It was on September 21, 2012 that Comet ISON was initially discovered by a Russian amateur astronomers Artyo  Novichonok and Vitali Nevski. The bright comet will appear on the Thanksgiving Day and poses no threat to earthlings. On its closet approach to Earth on December 26, the comet will fade.

In order to measure the brightness of the cosmic body, the HiRISE camera was set to capture images of the cruising comet.

HiRISE captured the bright speeding ball of ice. The pictures show a fuzzy bright spot. The comet's coma is extremely faint and the images will help researchers gain a better understanding of the size of the comet's nucleus including its overall brightness. These are important markers to study behavior of the bright comet.

Preliminary analysis of the data reveals that the comet is present at the lower end of the brightness range. This  makes it difficult  to view the image clearly, the low coma activity confines the size of the nucleus.

".....This image has a scale of approximately 8 miles (13.3 km) per pixel, larger than the comet, but the size of the nucleus can be estimated based on the typical brightness of other comet nuclei. The comet, like Mars, is currently 241 million kilometers from the Sun. As the comet gets closer to the sun, its brightness will increase to Earth-based observers and the comet may also become intrinsically brighter as the stronger sunlight volatilizes the comet's ices," explain researchers Alan Delamere and Alfred McEwen in a press release.

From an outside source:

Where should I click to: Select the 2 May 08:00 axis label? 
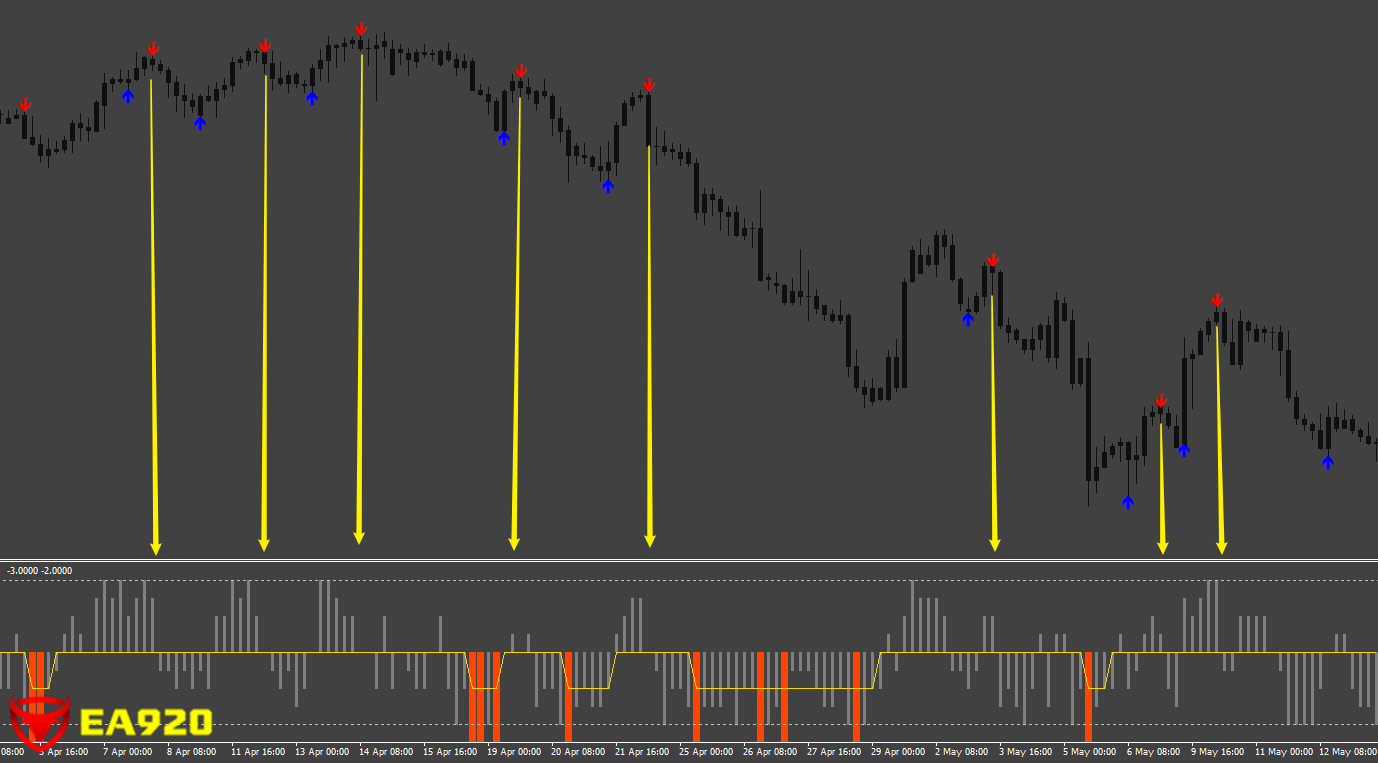[x=961, y=752]
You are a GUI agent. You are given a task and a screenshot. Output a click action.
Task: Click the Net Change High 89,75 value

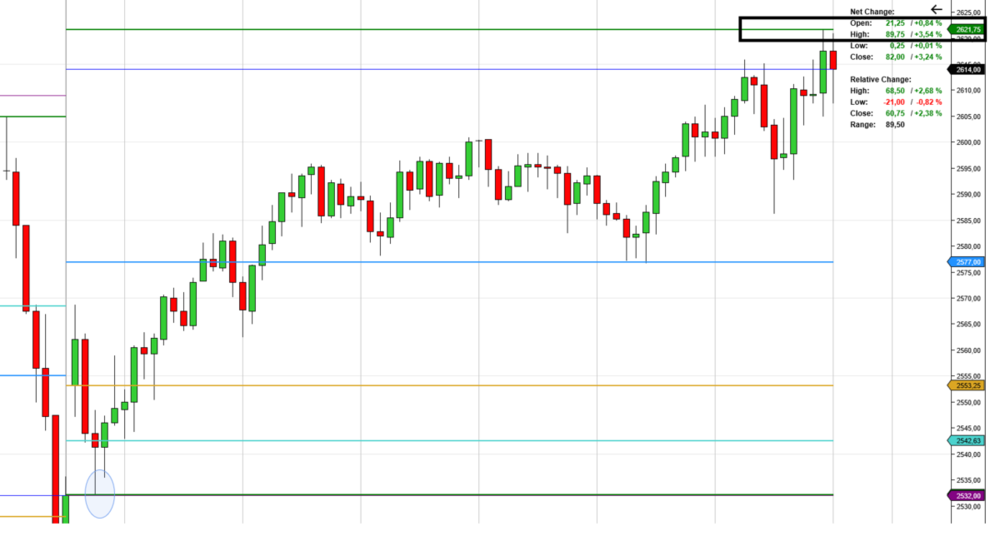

At the end of this year, the comet will be visible in the night sky to the naked eye. On Nov. 28, the comet will travel at a distance of 1.2 million kilometers above the Sun's visible surface. This sungrazer is expected to put up a spectacular show in the Northern Hemisphere. If the comet survives the encounter at the end of the year, the icy ball will glow 15 times brighter than the moon even in the broad day light. A giant balloon named BRRISON will be launched by NASA to study the comet.